Exercise instructions: Format each line of the material below as a row in a Markdown table with two columns, Row and Text, numbering the rows and skipping blank lines. Leave the pictures out of the table.

=====

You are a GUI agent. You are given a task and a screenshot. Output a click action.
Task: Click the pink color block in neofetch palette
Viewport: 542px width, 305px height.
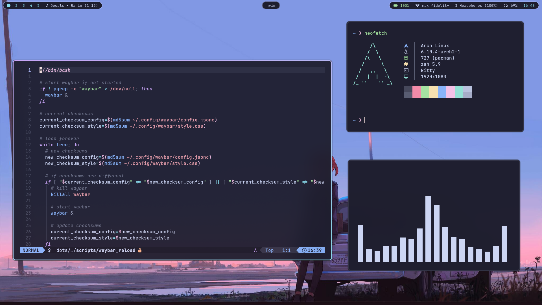pos(416,92)
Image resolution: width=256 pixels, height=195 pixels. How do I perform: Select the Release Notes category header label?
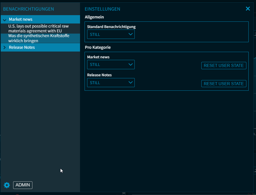click(x=22, y=47)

=====

Output for this task:
| Row | Text |
|---|---|
| 1 | You are a GUI agent. You are given a task and a screenshot. Output a click action. |
| 2 | Task: Click the pink color block in neofetch palette |
| 3 | Viewport: 542px width, 305px height. |
| 4 | pos(416,92) |
| 5 | Image resolution: width=256 pixels, height=195 pixels. How do I perform: Select the Release Notes category header label? |
| 6 | click(x=22, y=47) |